改善天然色素穩(wěn)定性的方法有添加穩(wěn)定劑[15]、微膠囊化[16]、色素分子結(jié)構(gòu)修飾[17]、改善天然色素加工儲(chǔ)存條件[18]等。其中微膠囊技術(shù)是提高天然色素穩(wěn)定性的一種較為有效的方法。周丹紅等[19]以阿拉伯膠、β-環(huán)糊精、蔗糖(1∶1∶1,質(zhì)量比)作為復(fù)合壁材對莧菜紅色素進(jìn)行微膠囊化處理,提高了該色素的貯存穩(wěn)定性;韓愛芝等[20]以阿拉伯樹膠和β-環(huán)糊精為壁材,采用噴霧干燥法包埋花色苷,發(fā)現(xiàn)可以降低花色苷對外界條件的敏感性。

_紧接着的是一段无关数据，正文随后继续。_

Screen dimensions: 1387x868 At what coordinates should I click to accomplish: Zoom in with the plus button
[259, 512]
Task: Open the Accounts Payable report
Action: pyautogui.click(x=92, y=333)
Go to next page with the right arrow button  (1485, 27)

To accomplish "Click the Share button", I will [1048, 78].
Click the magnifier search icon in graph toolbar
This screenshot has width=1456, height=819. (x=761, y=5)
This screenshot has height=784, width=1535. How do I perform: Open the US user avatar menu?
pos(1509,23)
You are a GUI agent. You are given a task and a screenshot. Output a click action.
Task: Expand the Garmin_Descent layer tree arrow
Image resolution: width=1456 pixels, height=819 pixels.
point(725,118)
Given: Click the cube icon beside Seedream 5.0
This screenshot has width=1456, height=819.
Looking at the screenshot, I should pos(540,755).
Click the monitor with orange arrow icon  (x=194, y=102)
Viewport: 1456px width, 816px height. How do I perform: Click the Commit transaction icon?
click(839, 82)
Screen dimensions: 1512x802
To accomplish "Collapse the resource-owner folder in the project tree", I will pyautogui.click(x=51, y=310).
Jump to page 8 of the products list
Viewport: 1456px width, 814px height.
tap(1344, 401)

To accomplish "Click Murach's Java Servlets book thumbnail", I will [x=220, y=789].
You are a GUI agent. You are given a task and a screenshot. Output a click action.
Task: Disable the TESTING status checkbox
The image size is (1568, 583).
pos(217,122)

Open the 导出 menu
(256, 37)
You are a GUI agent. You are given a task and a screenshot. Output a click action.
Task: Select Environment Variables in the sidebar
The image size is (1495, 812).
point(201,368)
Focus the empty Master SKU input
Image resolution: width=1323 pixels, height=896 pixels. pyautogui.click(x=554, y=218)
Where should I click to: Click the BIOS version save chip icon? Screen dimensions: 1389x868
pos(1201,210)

李宛陶等[21]以靈武長棗棗皮紅色素為原料,探討了常見金屬離子對棗皮紅色素穩(wěn)定性的影響,結(jié)果發(fā)現(xiàn)低濃度的Zn2+有利于棗皮紅色素的穩(wěn)定性。前期試驗(yàn)發(fā)現(xiàn)加入0.1%植酸作為抗氧化劑,0.1 g/LZn2+溶液、0.1%的檸檬酸溶液作為穩(wěn)定劑都有利于改善姜黃素溶液對光的穩(wěn)定性。本文利用添加穩(wěn)定劑和微膠囊化聯(lián)用制備姜黃素納米顆粒(玉米醇溶蛋白-阿拉伯膠-姜黃素分散體系)來改善姜黃素的光敏性,確定了姜黃素納米顆粒的最優(yōu)制備工藝,解決姜黃素應(yīng)用于液體食品中的褪色問題。
1.1.1 材料與試劑
姜黃素粉末(食品級,純度37.98%):珠海雅富興源食品工業(yè)有限公司;姜黃素標(biāo)品(一級標(biāo)準(zhǔn)品,純度98%):上海遠(yuǎn)慕生物科技公司;玉米醇溶蛋白(食品級):市售;阿拉伯膠(食品級):河南唐古生物科技有限公司;硫酸鋅(分析純):天津市福晨化學(xué)試劑廠。
1.1.2 主要儀器與設(shè)備
SHE-3000G全波長多功能酶標(biāo)儀分析儀:上海美譜達(dá)儀器有限公司;FD-1E-50冷凍干燥機(jī):上海豫明儀器有限公司;iCAP Q ICP-MS電感耦合等離子體質(zhì)譜儀、1510酶標(biāo)儀:美國賽默飛世爾科技有限公司;LS-POP(9)激光粒度分析儀:珠海歐美克儀器有限公司;JB-3數(shù)顯恒溫磁力攪拌器:常州榮華儀器制造有限公司。
1.2.1 姜黃素最大吸收波長及回歸方程
最大吸收波長:準(zhǔn)確稱取0.01 g姜黃素粉末樣品于100 mL容量瓶中,用95%乙醇定容,得到濃度為0.1 mg/mL的姜黃素溶液,從中移取500 μL用95%乙醇溶液定容到100 mL,得到濃度為0.5 μg/mL的姜黃素溶液,調(diào)節(jié)波長,測定在不同波長下姜黃素的吸光值,以波長為橫坐標(biāo),吸光度為縱坐標(biāo),確定姜黃素的最大吸收波長為425 nm。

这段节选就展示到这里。